Freundschaften, vor Jahrzehnten geschlossen, bestehen bis heute
Ab den 60er Jahren sollten die Begegnungen zwischen Bürgern aus Dundee und Würzburg auf zahlreiche Lebensbereiche und Altersschichten ausgeweitet werden. Studenten verbrachten Semesteraufenthalte in Schottland, Lehrer gaben Gastunterricht. Neu entstehende Sportverbände knüpften Kontakte. Weitere Vereine und Verbände starteten Austauschaktionen. „Viele Würzburger sagten damals: Wir haben unsere Kinder animiert, nach Dundee zu fahren – jetzt wollen wir dieses Schottland selbst auch sehen“, erinnert sich Karl Schmidt. Am meisten beeindrucke ihn: „Die Menschen zehren bis heute von mancher Begegnung, so prägend waren diese damals.“ Freundschaften, die vor 30, 40 oder 50 Jahren geschlossen wurden, bestünden bis heute. Allein bei Karl-Schmidt flattern um die Weihnachtszeit alljährlich 40 bis 50 Briefe und Karten aus Dundee ins Haus. Eine für die damalige Zeit sehr ungewöhnliche Begegnung organisierte er übrigens im internationalen Jahr der Behinderten: Weil Flug- oder Bahnreisen mit schweren Rollstühlen kaum möglich waren, wurde eine Gruppe behinderter Menschen mit Bundeswehrhubschraubern nach Dundee geflogen. Und auch beim Gegenbesuch der Schotten in Würzburg hätten die Veitshöchheimer Soldaten Rollstühle geschoben und getragen, um den Gästen einen Besuch von Residenz und Festung überhaupt erst zu ermöglichen.

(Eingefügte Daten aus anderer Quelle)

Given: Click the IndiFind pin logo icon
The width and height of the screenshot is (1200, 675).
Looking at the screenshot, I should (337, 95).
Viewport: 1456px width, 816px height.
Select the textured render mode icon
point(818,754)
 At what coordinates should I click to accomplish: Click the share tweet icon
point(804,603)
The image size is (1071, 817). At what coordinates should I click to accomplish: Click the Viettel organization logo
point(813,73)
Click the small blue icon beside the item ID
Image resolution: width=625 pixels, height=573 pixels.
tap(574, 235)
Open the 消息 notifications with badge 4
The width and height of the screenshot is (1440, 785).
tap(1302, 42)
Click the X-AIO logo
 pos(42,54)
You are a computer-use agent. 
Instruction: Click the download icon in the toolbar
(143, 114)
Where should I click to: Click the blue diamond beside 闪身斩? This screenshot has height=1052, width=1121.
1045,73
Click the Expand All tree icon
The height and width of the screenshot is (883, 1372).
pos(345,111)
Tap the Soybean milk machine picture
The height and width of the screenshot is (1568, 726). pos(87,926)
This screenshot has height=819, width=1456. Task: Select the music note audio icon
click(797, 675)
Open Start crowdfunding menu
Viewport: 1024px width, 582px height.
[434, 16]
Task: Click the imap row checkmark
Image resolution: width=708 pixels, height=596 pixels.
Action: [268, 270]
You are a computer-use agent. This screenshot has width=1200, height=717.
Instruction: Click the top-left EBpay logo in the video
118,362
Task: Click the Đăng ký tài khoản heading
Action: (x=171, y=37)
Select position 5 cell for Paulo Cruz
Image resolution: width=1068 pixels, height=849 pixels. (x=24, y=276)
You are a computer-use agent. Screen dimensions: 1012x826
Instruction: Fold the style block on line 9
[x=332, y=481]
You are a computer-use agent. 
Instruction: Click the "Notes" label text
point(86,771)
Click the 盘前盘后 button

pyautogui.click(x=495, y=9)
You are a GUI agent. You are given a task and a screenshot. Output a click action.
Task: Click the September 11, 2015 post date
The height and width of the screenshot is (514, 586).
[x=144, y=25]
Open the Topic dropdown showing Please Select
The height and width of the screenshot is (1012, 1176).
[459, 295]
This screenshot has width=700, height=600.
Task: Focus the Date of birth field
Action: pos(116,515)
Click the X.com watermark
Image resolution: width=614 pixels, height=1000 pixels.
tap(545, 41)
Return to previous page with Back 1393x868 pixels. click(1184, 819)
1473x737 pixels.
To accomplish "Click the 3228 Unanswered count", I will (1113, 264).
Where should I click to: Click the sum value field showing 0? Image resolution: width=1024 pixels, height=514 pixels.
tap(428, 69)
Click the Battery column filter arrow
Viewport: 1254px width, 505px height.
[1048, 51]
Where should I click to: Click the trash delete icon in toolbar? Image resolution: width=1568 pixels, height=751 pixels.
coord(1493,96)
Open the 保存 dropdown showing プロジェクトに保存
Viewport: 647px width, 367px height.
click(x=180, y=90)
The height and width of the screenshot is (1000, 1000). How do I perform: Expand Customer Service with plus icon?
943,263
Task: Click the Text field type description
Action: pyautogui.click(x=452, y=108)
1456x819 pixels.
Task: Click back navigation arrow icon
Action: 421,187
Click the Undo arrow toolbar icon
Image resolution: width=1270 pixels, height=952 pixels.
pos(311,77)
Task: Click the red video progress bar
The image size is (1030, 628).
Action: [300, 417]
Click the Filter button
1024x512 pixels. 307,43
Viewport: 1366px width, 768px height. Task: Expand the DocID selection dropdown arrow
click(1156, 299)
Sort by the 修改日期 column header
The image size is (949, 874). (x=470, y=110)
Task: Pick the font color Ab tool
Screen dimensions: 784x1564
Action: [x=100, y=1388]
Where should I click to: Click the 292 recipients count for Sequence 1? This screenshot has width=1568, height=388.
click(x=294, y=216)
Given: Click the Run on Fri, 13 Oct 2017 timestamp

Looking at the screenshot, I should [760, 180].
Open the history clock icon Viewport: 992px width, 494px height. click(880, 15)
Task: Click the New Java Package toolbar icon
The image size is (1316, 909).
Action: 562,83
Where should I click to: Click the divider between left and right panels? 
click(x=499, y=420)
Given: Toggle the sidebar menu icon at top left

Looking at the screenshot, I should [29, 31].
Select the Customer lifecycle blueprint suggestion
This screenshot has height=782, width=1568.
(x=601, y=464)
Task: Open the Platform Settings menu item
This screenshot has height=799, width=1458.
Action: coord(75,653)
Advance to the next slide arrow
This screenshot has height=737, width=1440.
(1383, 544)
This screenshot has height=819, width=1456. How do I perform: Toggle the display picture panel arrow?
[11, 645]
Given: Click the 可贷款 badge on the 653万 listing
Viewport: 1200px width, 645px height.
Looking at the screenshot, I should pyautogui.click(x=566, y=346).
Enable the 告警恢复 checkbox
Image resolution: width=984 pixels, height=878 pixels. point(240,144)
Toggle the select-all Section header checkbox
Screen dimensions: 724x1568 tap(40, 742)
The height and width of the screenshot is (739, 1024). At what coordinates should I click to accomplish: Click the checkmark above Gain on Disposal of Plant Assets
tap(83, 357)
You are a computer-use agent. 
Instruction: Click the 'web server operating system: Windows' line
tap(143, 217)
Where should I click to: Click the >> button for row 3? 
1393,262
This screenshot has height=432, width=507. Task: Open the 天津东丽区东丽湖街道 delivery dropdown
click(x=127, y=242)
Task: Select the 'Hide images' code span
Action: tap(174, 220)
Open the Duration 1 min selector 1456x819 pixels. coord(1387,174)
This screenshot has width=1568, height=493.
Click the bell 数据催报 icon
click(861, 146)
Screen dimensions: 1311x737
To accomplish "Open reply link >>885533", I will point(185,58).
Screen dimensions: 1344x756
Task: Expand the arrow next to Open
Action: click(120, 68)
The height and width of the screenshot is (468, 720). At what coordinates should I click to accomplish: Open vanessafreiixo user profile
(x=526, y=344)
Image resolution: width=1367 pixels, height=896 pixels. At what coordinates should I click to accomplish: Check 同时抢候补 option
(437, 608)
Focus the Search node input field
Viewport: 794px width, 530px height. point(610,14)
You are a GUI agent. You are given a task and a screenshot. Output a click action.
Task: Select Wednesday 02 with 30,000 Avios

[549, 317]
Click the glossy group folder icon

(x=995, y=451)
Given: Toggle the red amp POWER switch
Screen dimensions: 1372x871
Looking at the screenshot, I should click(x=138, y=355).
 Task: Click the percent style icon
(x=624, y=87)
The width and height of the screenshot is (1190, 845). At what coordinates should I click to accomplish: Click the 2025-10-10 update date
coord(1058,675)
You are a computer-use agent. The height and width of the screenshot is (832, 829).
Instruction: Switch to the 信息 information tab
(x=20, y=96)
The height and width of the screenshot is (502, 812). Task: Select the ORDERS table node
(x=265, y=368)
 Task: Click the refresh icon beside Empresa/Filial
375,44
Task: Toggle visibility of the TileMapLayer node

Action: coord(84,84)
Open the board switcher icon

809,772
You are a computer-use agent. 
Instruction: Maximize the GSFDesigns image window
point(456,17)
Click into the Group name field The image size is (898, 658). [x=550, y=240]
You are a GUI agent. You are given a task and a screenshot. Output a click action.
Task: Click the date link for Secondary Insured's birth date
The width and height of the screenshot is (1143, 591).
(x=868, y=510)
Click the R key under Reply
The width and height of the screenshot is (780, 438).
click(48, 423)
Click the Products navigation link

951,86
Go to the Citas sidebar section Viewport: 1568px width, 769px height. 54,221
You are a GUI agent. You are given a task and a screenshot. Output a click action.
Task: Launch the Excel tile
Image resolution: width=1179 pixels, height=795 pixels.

Übrigens: Auch im Ruhestand leistet der heute 79-Jährige weiterseinen Beitrag zur städtepartnerschaftlichen Völkerverständigung. Mit Ehefrau Erna gründete er in den 90er Jahren den Freundeskreis Würzburg-Dundee, alle zwei Jahre organisiert das Ehepaar eine Fahrt nach Schottland.
Wie vielschichtig die Städtepartnerschaft bis heute gepflegt und gelebt wird, weiß zudem Eva-Maria Barklind-Schwander, Dundee-Beauftragte im Büro für Internationale Beziehungen der Stadt Würzburg. Sie verweist etwa auf eine gemeinsame Geschichtswerkstatt der High-School in Dundee und des Würzburger Röntgengymnasiums. Seit rund drei Jahren arbeiteten die Schüler aus den beiden Ländern gemeinsam die Zeit des Nationalsozialismus auf. Studenten der Fakultät für grafische Gestaltung der Fachhochschule Würzburg-Schweinfurt beschäftigen sich mit der Architektur in Dundee. Und vor wenigen Jahren sei Diplom-Sozialpädagogin Silke Trost von der offenen Behindertenarbeit nicht nur mit Menschen mit Behinderung nach Dundee gereist, sondern habe zudem untersucht, wie Menschen mit Behinderung in Dundee leben. Und dennoch: Das eigentliche Fundament der Städtepartnerschaft, sind nicht ungewöhnliche oder offizielle Aktionen, sondern lebenslange Freundschaften, die in fünf Jahrzehnten geschlossen und bis heute ganz selbstverständlich gelebt werden.